100 lines of C that can parse any Protocol Buffer
Posted by josh at July 12th, 2008
There’s lots of misinformation flying around the blogosphere about Google’s Protocol Buffers. One common claim is that you can’t parse a protobuf without having the .proto file. This is false, as demonstrated by This 100-line C program that does just that. It can parse an arbitrary protobuf into its field numbers and wire types. This is pretty closely equivalent to what you get from a generic XML parser, except that with XML you get names for the keys (elements) instead of numbers and strings instead of the four or so wire types that are defined by protocol buffers.
In both the XML and the Protocol Buffer case, you want to have more information if you’re going to actually write programs that consume application-domain data. You want documentation that specifies exactly what all the fields mean, and enough information to turn the on-the-wire values into actual numbers where appropriate. It just so happens that Protocol Buffers specify this information in a structured format called a .proto file.

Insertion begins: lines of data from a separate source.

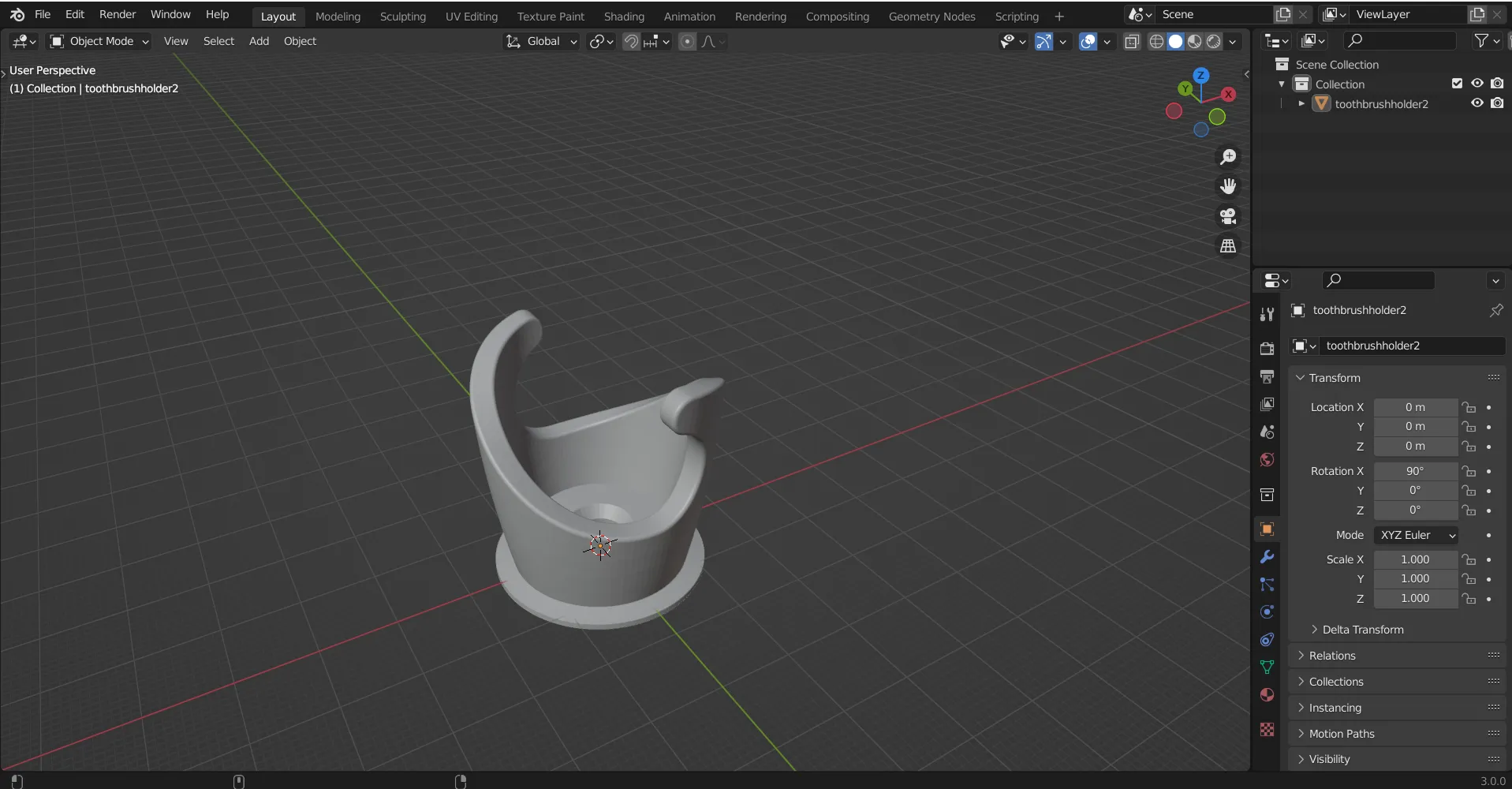1512x789 pixels.
Task: Hide toothbrushholder2 in viewport using eye icon
Action: [x=1477, y=103]
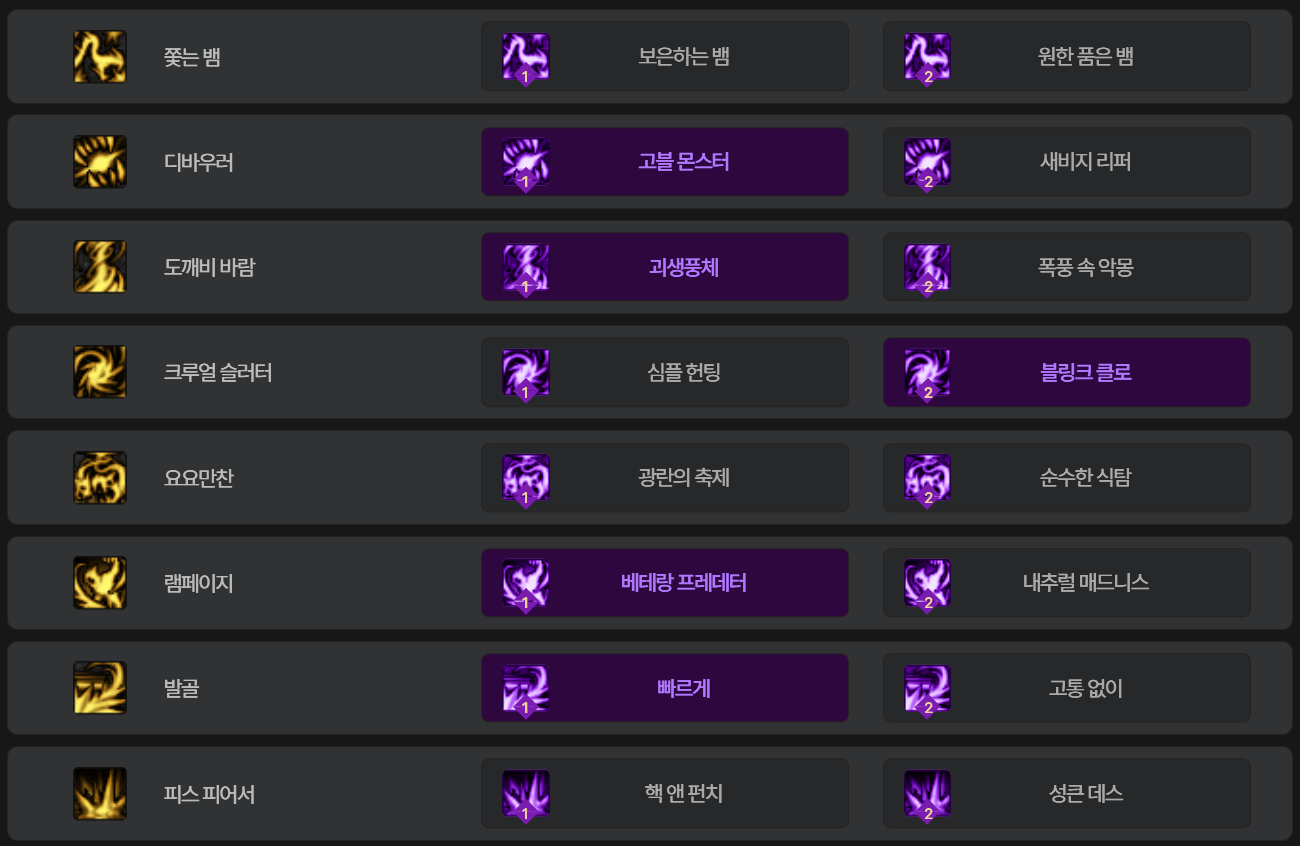Select the 순수한 식탐 option
This screenshot has height=846, width=1300.
point(1067,478)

Update, 12:50PM July 12: apparently I wasn’t clear enough: my 100 lines of C does not use any Protocol Buffer library. It implements the decoding itself. My point is that the format is so simple that you can parse it generically in 100 lines of C. (If you’re wondering: you’d be lucky to get within a factor of 10 for a bare-bones XML parser).
This should be much shorter. Create a new FileDescriptorProto with one empty DescriptorProto. From that create a FileDescriptor, lookup the “empty message” descriptor, create a DynamicMessage from that and parse the input. The unknown fieldset contains the fields.
Actually, in Java you can directly parse an UnknownFieldSet.
Matthias
@Matthias,
Maybe I wasn’t clear enough: my 100 lines of C does not use any protobuf library. It actually implements the decoding of a protobuf from scratch, and has no external dependencies except for the standard C library.
josh
That .c source code was the most boring game I’ve ever played. It only outputted some text with no instructions of how to play or anything. Do you even get to save any highscores if you figure out how to play??
Ronald